**Selected text**
━━━━
This failure is a CI infrastructure scheduling issue completely unrelated to the PR's code changes. The job failed before any test code ever executed. The release-images-initial pod — responsible for importing the OCP 5.0 initial release payload — could not be scheduled on the build01 cluster for the entire 1-hour timeout. All 47–55 available nodes were excluded due to a combination of untolerated taints (~30–40 nodes), node affinity/selector mismatches (12 nodes), unschedulable nodes (1–7 nodes), and pod anti-affinity rules (1 node). Because the e2e-aks test step depends on [release:initial], it was never started.

Root Cause

The root cause is CI build cluster resource exhaustion / scheduling constraints on build01. The release-images-initial pod was created at 20:58:51Z and remained in Pending state for the full 60-minute timeout until 21:58:51Z, when ci-operator aborted the job with reason executing_graph:step_failed:importing_release:running_pod:pod_pending.
━━━━
**Required actions**
A) From the CI failure write-up, list every reason it gives for the available nodes being excluded from scheduling the pod.
B) Reproduce the CI failure write-up word for word, from "This failure is" to "was never started.".
━━━━
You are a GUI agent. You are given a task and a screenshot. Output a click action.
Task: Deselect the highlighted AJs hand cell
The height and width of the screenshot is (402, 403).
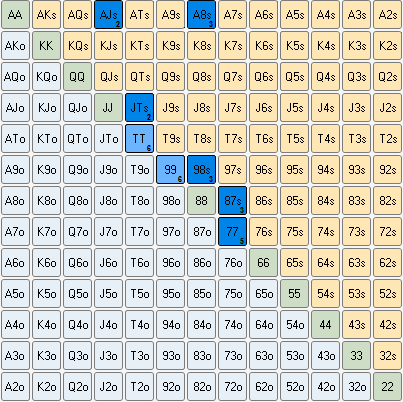click(108, 15)

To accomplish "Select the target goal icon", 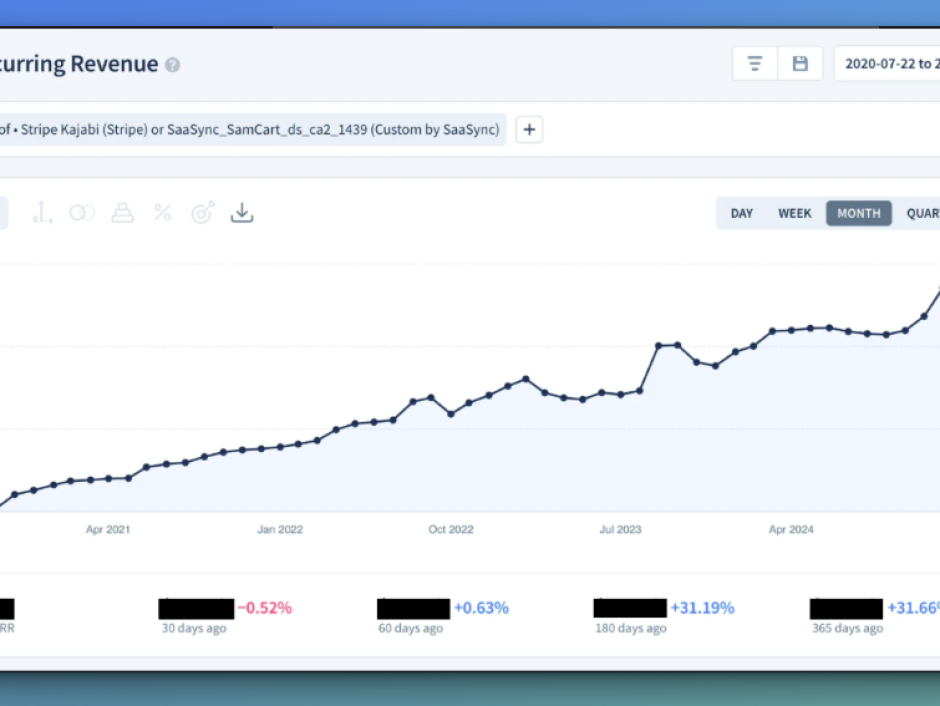I will click(202, 213).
━━━━
**Task-by-task solutions**
A)
- Untolerated taints
- Node affinity/selector mismatches
- Unschedulable nodes
- Pod anti-affinity rules

B)
This failure is a CI infrastructure scheduling issue completely unrelated to the PR's code changes. The job failed before any test code ever executed. The release-images-initial pod — responsible for importing the OCP 5.0 initial release payload — could not be scheduled on the build01 cluster for the entire 1-hour timeout. All 47–55 available nodes were excluded due to a combination of untolerated taints (~30–40 nodes), node affinity/selector mismatches (12 nodes), unschedulable nodes (1–7 nodes), and pod anti-affinity rules (1 node). Because the e2e-aks test step depends on [release:initial], it was never started.